Yo creo que lo que está consciente, porque uno siempre está haciendo pre guiones y escribiendo en base a los que tienes, es que iba a necesitar a Paulina como en una voz en off, como narradora, porque yo necesitaba su emoción. Y al final fue la misma realidad la que me regaló esos momentos de qué le pasa a ella. Y ahí está lo hermoso de esta historia, que Augusto tiene una cuidadora que le recuerda constantemente quién es. No siente el vacío. Es la suerte de tener un cuidador que conoce tu historia, y no un cuidador externo. Y él se desespera poco, y cuando se desespera es por algo material concreto. Como no están mis amigos, o los libros. Son crisis por ausencias, pero no por ausencia de recuerdo, porque ella siempre está ahí. Y ella como actriz le fue recordando la emoción compartida. Porque son una memoria común.

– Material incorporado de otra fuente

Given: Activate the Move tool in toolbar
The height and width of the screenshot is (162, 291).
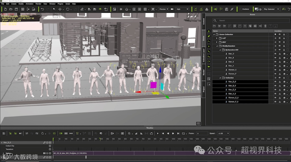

Y en la sala de montaje le di muchas vueltas a si debía empezar con esos archivos de ella presentada como ministra de cultura y actriz famosa. Narrativamente no los necesitaba, porque la ves luego en el teatro, pero yo necesitaba hacerle dimensionar al espectador lo importante que era ella. Porque hay todo ese estereotipo de las cuidadoras en Latinoamérica, y aquí también creo, de que son personas sin carrera ni trabajo, y por eso cuidan de otros. Y aquí se da el ejemplo de alguien que decide parar una mega carrera para cuidar y que, en general, lo lleva bastante bien, porque ella quiere estar en ese lugar y no en otro. Lo expresa muchas veces: La única forma de evolucionar como sociedad es que a todos nos toque cuidar a alguien en un momento de nuestra vida. ¿Y qué implica cuidar a alguien? parar. Que para mí fue como el gran error de la pandemia. Ella tiene sus momentos en que se quiebra, que son naturales, y tiene este miedo de que la olvide. Pero al final fue muy lindo, porque hasta el día en que él murió, nunca la olvidó. O sea, la olvidó por horas, pero en el fondo de no saber quién era, eso no pasó. Y no pasó porque ella estuvo ahí a su lado recordándole siempre.